● **WORK TO COMPLETE**
Transcribe verbatim the span of lines that opens with the line containing "This screenshot has width=1568, height=763." and closes with the last line of the data below.
Start of STORED DATA
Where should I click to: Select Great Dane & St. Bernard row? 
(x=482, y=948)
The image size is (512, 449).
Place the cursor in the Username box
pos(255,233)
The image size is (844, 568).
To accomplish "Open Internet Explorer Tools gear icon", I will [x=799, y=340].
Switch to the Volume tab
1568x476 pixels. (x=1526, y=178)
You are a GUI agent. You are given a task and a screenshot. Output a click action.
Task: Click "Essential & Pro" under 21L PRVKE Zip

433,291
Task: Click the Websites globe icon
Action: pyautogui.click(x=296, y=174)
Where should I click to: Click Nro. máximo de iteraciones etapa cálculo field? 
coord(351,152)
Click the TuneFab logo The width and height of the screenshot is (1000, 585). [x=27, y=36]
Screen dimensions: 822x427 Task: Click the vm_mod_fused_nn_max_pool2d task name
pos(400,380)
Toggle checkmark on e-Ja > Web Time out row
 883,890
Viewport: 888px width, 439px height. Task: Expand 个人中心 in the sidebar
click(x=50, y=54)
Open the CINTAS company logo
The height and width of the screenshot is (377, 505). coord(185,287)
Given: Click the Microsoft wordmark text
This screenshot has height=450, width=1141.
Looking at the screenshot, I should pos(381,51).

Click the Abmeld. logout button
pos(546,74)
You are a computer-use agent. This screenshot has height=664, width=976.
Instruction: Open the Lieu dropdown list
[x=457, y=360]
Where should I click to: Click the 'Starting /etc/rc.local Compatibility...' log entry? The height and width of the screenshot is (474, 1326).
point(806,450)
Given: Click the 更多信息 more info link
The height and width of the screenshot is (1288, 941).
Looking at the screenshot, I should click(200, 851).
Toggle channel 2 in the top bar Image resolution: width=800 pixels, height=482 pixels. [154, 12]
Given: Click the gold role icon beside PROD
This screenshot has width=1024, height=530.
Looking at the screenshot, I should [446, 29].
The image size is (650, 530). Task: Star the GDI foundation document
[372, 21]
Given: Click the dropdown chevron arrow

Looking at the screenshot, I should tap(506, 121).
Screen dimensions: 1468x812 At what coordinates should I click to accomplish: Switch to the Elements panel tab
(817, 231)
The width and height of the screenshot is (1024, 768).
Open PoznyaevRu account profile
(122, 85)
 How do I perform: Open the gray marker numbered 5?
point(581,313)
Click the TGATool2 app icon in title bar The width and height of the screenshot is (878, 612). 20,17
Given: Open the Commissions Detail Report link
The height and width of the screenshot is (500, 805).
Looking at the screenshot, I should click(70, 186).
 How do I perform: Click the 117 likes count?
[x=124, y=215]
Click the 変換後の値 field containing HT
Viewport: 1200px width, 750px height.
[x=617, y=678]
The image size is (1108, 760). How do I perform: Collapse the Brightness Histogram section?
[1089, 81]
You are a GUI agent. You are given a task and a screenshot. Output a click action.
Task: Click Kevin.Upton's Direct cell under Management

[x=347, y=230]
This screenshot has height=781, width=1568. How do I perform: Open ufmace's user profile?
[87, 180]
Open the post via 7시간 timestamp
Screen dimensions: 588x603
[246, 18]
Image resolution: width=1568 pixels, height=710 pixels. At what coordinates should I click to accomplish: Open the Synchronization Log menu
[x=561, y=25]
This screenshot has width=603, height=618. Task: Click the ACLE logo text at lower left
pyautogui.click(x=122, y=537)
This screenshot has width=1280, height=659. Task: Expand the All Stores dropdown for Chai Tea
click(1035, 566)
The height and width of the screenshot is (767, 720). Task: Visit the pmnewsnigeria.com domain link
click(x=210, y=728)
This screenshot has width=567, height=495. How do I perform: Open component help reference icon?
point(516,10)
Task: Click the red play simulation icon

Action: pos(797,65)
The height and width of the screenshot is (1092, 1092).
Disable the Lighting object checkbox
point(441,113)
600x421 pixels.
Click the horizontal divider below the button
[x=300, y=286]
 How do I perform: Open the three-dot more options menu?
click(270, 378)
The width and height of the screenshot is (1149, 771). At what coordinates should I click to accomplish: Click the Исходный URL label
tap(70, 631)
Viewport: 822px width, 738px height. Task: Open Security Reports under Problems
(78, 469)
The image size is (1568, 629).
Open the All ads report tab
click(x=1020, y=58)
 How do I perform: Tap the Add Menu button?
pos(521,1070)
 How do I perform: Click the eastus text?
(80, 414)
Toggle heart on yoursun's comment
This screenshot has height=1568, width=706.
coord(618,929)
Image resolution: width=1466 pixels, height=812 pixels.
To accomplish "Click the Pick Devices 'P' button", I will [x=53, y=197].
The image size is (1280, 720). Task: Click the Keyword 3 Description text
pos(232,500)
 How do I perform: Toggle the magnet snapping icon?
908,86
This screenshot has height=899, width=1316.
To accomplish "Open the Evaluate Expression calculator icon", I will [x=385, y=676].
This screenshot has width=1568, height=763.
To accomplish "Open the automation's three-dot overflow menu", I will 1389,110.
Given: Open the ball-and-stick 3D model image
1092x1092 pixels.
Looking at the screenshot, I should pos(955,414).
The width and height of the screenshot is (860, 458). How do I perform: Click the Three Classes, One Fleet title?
End of STORED DATA
● **ANSWER TO THIS EXERCISE**
This screenshot has width=1568, height=763.
To accomplish "Open the automation's three-dot overflow menu", I will 1389,110.
Given: Open the ball-and-stick 3D model image
1092x1092 pixels.
Looking at the screenshot, I should pos(955,414).
The width and height of the screenshot is (860, 458). How do I perform: Click the Three Classes, One Fleet title?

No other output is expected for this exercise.